Can you avoid probate by having a living trust? (please also see Do I Need A Living Trust) Well yes and no. Yes, for all the assets that you actually place into the trust you can avoid probate for those particular assets. For example, you could deed your house to the trust. You could create a bank account under the trust’s name and put cash into that account. Same for investment accounts and other financial accounts.
However, no matter how hard you try to get as many of your assets into a trust as you can, it can be very difficult to get all of them in there. In fact, you possibly have or will have assets that you never even knew about. Sometimes these assets can even be worth a lot of money. And when there are assets that are not in your trust and are part of your probate estate, then not having a will becomes a problem.
First of all, it’s usually more time consuming and expensive to take care of probate assets when there isn’t a will. And then on top of that, you have no control over who gets those assets when there isn’t a will. The state uses very strict rules for who gets those assets, and oftentimes that means those assets will go to people you would not have wanted to receive them.
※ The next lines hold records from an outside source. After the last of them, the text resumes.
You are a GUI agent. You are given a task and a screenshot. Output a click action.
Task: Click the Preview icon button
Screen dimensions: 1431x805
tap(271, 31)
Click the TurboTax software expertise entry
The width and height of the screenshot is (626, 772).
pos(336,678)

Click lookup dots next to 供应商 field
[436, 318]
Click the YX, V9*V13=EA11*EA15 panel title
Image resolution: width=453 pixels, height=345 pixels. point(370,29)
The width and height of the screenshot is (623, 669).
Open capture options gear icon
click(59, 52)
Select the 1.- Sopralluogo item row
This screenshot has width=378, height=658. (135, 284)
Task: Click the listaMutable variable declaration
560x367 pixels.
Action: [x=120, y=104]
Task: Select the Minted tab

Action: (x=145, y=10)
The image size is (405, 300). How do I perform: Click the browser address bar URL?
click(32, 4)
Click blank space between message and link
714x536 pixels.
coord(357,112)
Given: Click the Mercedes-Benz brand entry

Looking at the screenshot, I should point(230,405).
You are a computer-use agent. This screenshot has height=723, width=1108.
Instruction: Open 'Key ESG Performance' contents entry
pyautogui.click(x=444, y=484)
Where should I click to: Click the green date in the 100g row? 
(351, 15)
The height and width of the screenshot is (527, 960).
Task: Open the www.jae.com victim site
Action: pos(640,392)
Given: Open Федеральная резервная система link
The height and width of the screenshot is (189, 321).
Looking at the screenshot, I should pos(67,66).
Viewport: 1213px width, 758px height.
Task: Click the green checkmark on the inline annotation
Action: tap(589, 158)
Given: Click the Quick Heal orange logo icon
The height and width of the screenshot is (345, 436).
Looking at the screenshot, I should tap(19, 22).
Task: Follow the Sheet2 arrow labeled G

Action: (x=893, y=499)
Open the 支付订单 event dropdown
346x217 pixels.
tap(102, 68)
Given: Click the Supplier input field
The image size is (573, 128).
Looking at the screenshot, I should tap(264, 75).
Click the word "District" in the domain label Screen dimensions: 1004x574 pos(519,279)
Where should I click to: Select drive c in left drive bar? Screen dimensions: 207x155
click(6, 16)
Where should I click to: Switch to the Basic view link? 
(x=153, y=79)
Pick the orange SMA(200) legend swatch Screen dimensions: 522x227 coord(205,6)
This alone can cause a lot of heartache for your family.
So when I create a living trust for a client, even if they are trying to get as many of their assets into the trust as they can, I always strongly suggest they get a will too. It could be something as simple as what’s called a pour over will. A pour over will merely says that all of the probate assets get ‘poured into’ the trust. Easy peasy.
So can you avoid probate by having a living trust? You can definitely try as long as you are willing to put in the work, but it’s always best to always have a will also.